Hartford Financial Services Group Inc. – a company that has focused on the group disability insurance market for years — is shifting more toward the voluntary market.
Hartford Financial, Hartford (NYSE:HIG), still sells even voluntary long-term disability and short-term disability plans using a group chassis, but the company has just come out with a Web-based tool – the MyTomorrow system – to help consumers learn about disability benefits online.
In addition to a cute, animated biplane, the site includes videos to help tell consumers what disability insurance is and why they need to think about protecting their income.
Hartford can make customized versions of the page for employers with as few as 4 plan enrollees, and the customized versions can refer to, and only to, the benefits an employer actually offers.

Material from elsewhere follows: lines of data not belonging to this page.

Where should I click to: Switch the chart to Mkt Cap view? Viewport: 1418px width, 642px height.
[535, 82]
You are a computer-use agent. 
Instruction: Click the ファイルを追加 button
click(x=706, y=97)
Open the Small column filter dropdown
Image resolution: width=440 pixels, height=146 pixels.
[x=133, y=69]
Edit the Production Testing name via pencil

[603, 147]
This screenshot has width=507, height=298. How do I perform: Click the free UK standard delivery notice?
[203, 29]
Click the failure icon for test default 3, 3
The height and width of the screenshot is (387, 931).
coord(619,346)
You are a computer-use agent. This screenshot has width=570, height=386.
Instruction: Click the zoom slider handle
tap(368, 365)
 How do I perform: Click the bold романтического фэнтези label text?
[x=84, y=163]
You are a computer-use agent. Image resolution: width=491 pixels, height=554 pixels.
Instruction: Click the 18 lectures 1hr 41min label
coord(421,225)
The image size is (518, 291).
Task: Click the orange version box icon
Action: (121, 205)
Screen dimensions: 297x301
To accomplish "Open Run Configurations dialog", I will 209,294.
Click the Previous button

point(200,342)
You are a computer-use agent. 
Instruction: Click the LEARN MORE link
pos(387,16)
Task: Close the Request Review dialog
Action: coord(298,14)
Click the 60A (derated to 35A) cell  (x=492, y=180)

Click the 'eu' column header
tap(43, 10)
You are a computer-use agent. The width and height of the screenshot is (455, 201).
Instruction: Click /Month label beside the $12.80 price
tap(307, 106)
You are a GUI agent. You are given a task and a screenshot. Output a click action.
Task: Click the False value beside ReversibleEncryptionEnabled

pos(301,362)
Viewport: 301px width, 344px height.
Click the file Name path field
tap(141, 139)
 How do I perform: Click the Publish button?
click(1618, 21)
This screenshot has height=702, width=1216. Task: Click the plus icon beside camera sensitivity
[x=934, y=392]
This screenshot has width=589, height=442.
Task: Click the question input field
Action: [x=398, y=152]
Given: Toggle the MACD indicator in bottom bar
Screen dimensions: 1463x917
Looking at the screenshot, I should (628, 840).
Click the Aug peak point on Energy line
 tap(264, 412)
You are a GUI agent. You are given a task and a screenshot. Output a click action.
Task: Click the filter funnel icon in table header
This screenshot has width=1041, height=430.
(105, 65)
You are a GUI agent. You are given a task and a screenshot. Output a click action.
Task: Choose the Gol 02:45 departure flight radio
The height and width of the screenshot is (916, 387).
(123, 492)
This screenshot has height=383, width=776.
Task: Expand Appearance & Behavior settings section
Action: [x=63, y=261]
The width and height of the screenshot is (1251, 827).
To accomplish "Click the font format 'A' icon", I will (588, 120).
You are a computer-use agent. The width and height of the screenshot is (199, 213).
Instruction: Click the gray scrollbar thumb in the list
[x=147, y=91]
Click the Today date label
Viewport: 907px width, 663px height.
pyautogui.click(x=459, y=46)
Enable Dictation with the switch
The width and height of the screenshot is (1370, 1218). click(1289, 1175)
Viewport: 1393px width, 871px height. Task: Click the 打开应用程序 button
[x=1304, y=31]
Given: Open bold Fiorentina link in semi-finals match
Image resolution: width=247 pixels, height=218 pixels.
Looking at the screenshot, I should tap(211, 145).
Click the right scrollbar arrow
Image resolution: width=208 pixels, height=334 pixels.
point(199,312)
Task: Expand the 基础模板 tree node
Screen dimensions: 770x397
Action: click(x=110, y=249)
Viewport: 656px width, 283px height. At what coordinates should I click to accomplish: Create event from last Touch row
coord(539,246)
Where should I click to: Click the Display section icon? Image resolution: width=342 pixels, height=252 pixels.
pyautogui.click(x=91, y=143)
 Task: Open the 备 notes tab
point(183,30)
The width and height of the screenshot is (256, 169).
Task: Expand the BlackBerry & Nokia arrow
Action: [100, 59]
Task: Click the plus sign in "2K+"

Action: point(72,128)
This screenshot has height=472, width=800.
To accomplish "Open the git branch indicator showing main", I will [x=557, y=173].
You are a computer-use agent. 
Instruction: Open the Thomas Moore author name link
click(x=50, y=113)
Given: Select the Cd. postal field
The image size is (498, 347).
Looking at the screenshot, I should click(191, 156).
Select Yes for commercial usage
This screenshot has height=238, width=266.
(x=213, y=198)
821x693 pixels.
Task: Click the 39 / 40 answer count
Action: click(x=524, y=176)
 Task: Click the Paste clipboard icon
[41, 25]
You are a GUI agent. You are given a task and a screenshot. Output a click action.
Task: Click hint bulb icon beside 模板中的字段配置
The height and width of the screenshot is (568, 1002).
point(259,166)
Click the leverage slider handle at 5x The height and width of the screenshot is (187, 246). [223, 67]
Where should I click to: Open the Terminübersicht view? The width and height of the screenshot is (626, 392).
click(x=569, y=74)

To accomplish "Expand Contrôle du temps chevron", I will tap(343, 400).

An employer can include information about non-Hartford benefits as well as Hartford benefits, according to Mike Fish, a Hartford group benefits vice president.
Given the soft state of the economy and the uncertainty about the Patient Protection and Affordable Care Act of 2010 (PPACA), “we’re seeing more active shifts to voluntary,” Fish said during a visit to the LifeHealthPro offices in Hoboken, N.J.
Most employers that have traditional employer-paid or contributory group plans are keeping those plans in place, but more are biting the bullet and jumping over to voluntary, and most employers adding new disability plans are adding voluntary plans, Fish said.
“Employers don’t want to take on any additional costs for themselves,” Fish said.
Disability insurance executives have talking about the need to “market to the worker” for more than a decade, but the industry is still struggling to adapt to courting the employee, rather than the employer, Fish said.